Depois de um acidente que tira a mobilidade de Rodrigo, ele e a esposa Laura, personagens principais, vivem os conflitos da alegria de viver dele em contraste com a morbidez dela. Laura não consegue se libertar do sentimento de culpa, por ter sido a causadora do acidente que o invalidou. Diálogos teatrais de peças conhecidas são o fio condutor da trama. O contraponto cômico é dado por Paloma, leitora voraz de fotonovelas e amiga do casal, obcecada em achar seu príncipe encantado, além das personagens de Benta Maria, a empregada doméstica, e Uóloce, o garagista do prédio, louco por discos voadores. Clarice, irmã de Rodrigo, é o outro foco de conflito. Ela também tem sua identidade primitiva resgatada, graças à atitude positiva do irmão. O final feliz cabe ao poder da palavra, de forma particular o poder da palavra encenada que liberta Laura do poço sem fundo em que ela se deixara cair.
“PALOMA — (Dando seu melhor sorriso) Oi, Laura! Tudo bem? O Rodrigo está?
LAURA — (Um tanto fria) O Rodrigo, como todo mundo sabe, sempre está, Paloma. Só que, agora, ele está dormindo.
PALOMA — Ah, peninha... É que eu trouxe uma peça nova, sabe? Tão engraçada, Laura — até você ia morrer de rir! Ai, desculpe, não queria ofender. Bem que minha mãe dizia: “Paloma, controla a língua!” A língua é um problema, né? Pois é, mas se ele tá dormindo...
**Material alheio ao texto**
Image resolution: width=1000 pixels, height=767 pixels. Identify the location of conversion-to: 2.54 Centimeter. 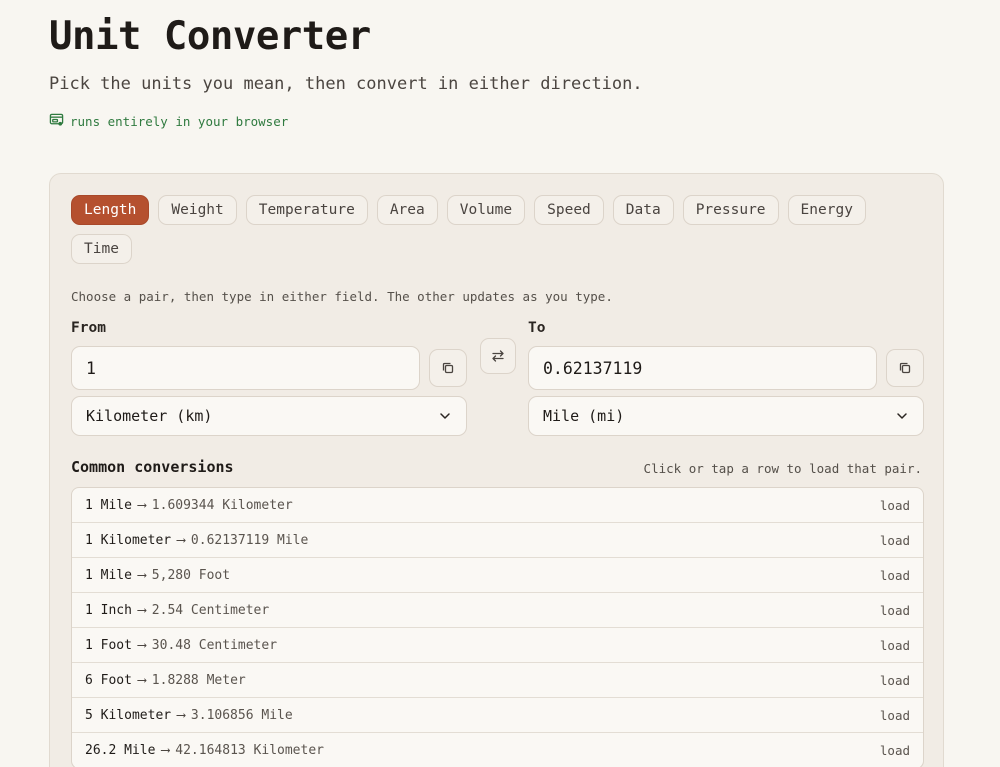
(210, 610).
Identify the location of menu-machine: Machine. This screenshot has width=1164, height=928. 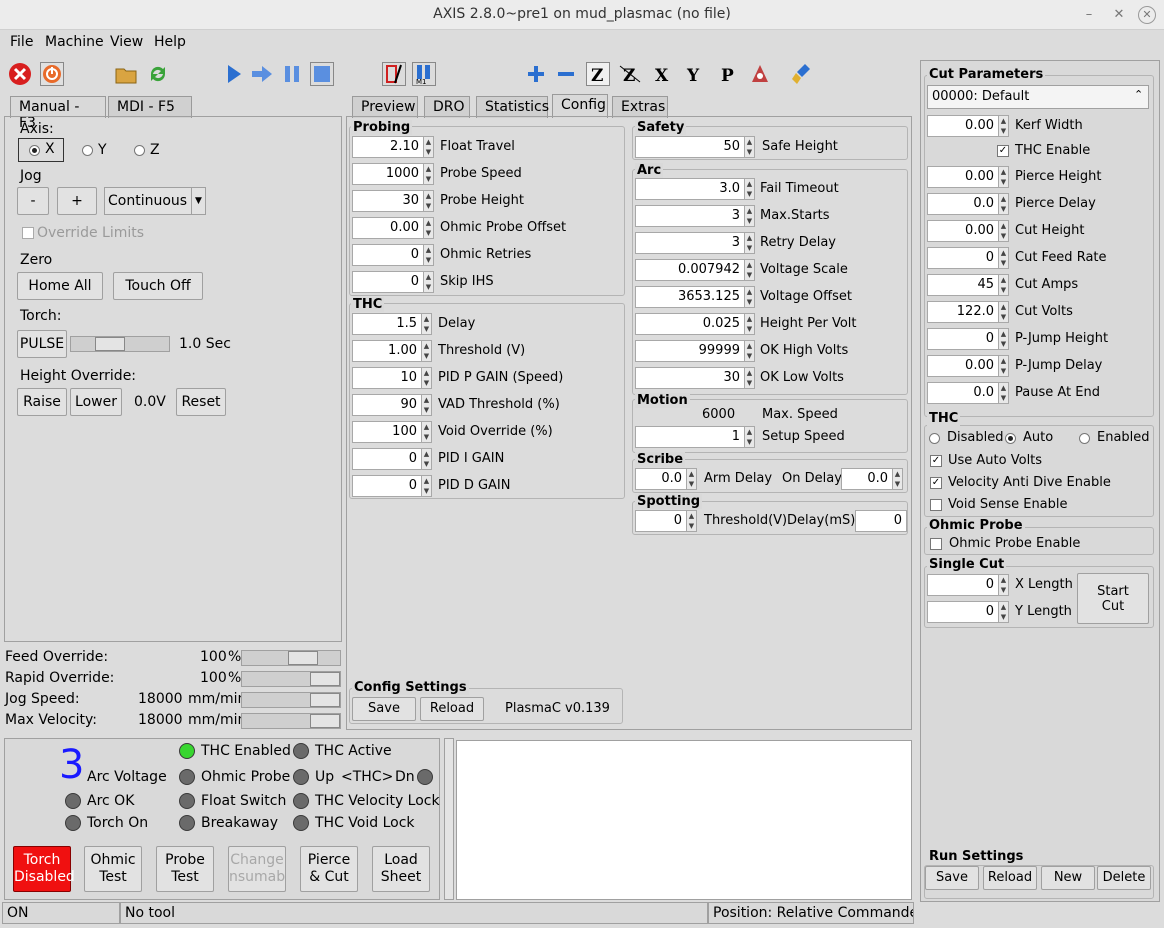
(74, 42).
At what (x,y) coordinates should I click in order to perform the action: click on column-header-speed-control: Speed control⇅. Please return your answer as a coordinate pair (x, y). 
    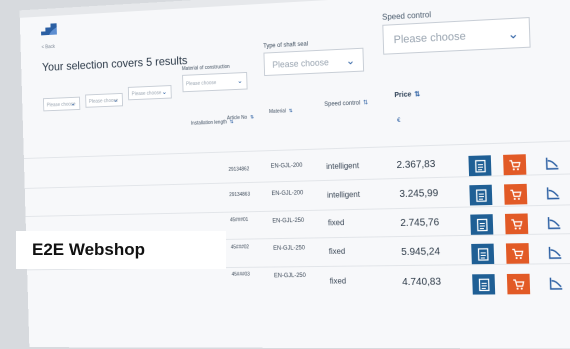
    Looking at the image, I should click on (346, 104).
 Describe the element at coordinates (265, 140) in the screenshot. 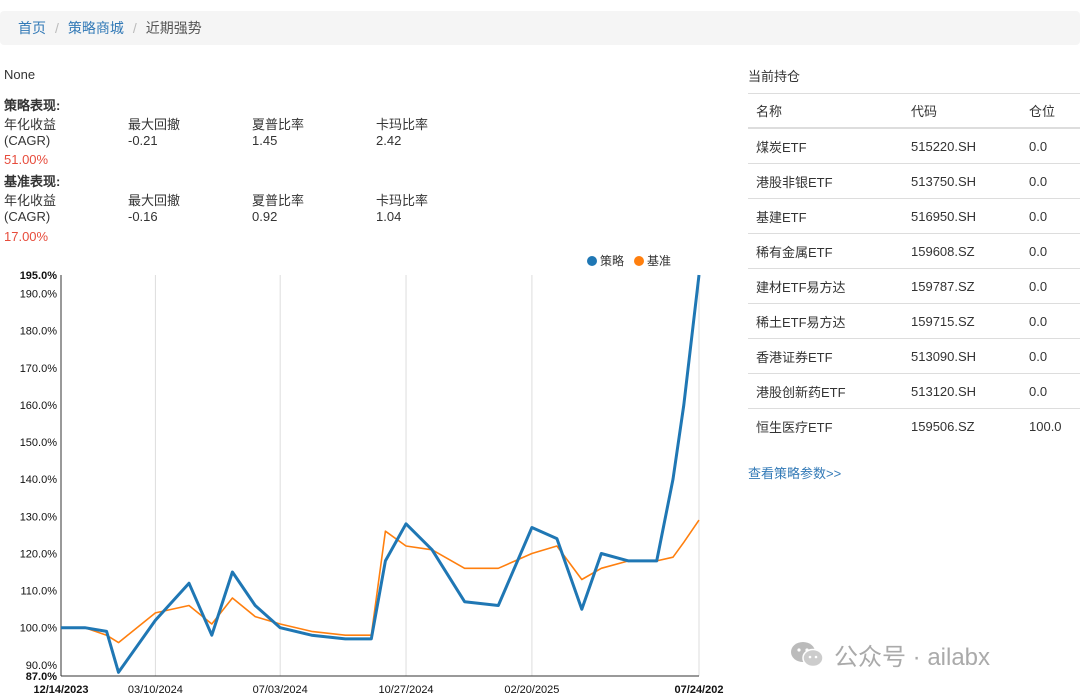

I see `strategy-sharpe-value: 1.45` at that location.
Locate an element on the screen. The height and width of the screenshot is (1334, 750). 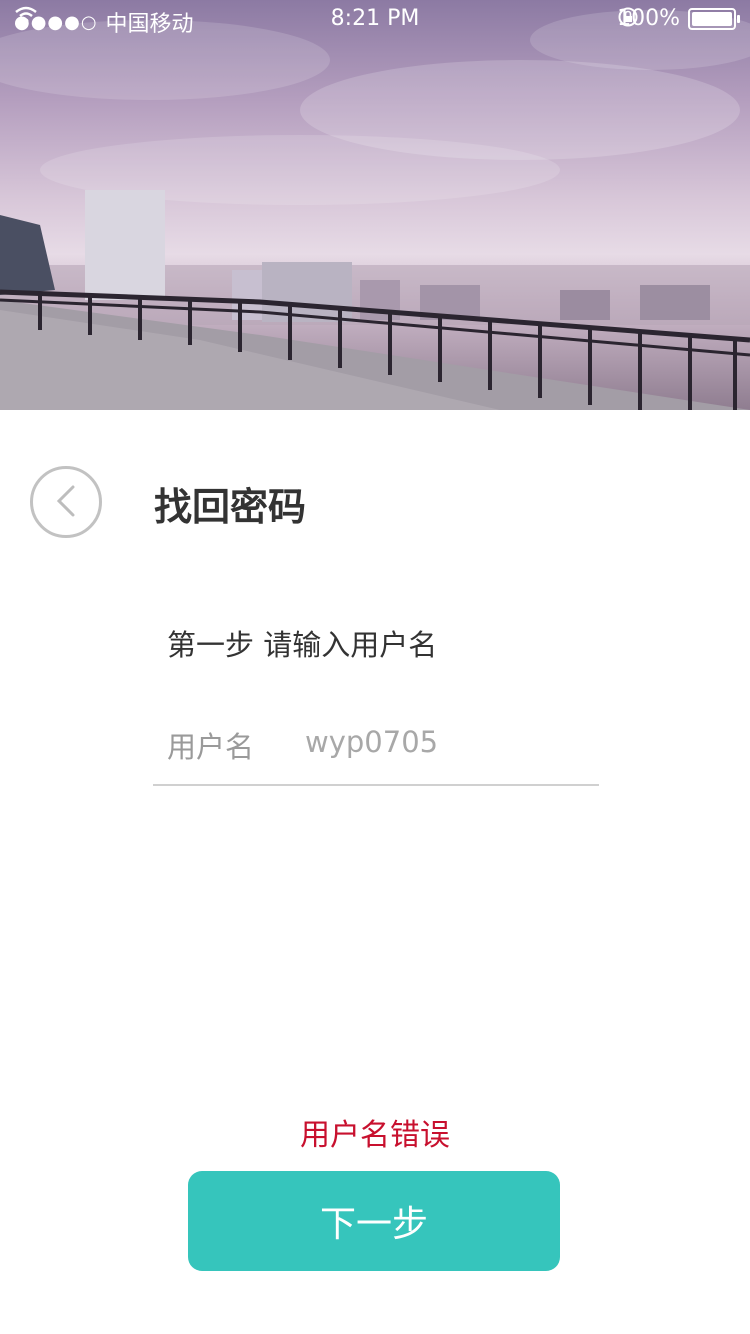
username-label: 用户名 is located at coordinates (211, 747).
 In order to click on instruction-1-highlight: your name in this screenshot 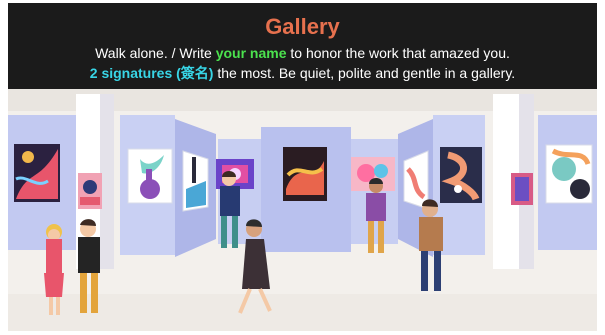, I will do `click(251, 53)`.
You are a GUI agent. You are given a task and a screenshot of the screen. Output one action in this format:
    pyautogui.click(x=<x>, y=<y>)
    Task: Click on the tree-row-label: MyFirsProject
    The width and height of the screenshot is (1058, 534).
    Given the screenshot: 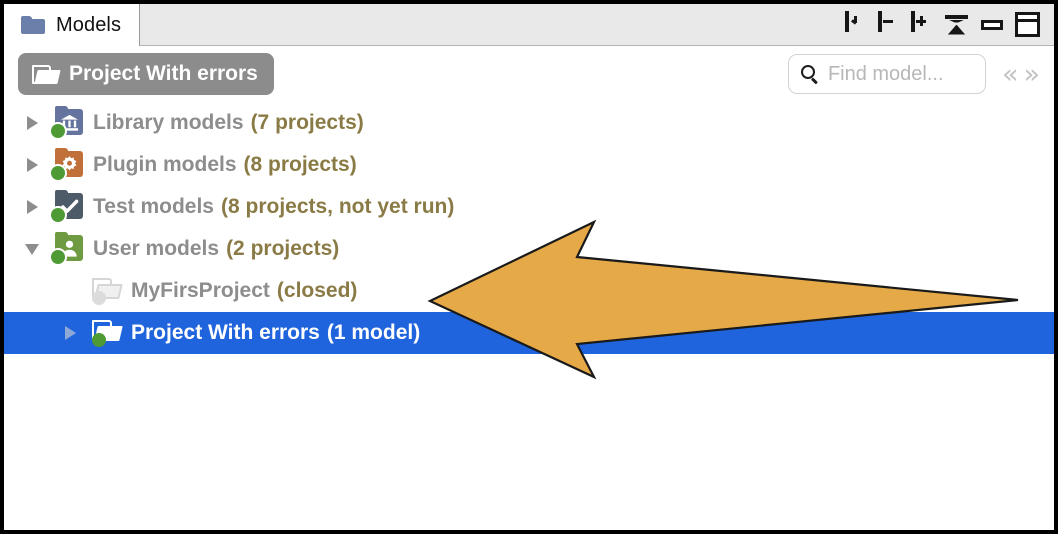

(Enquanto Paloma fala, enrolando os cachos negros com um gesto nervoso e infantil, Laura permanece imóvel. Luz vai acendendo, aos poucos, sobre o leito de Rodrigo que grita:)
RODRIGO — Laura, será que eu ouvi direito? Se for a Paloma com uma peça nova, manda entrar que eu já acordei!
LAURA — (Girando a cabeça, mas não o olhar, na direção de Rodrigo) O que você disse?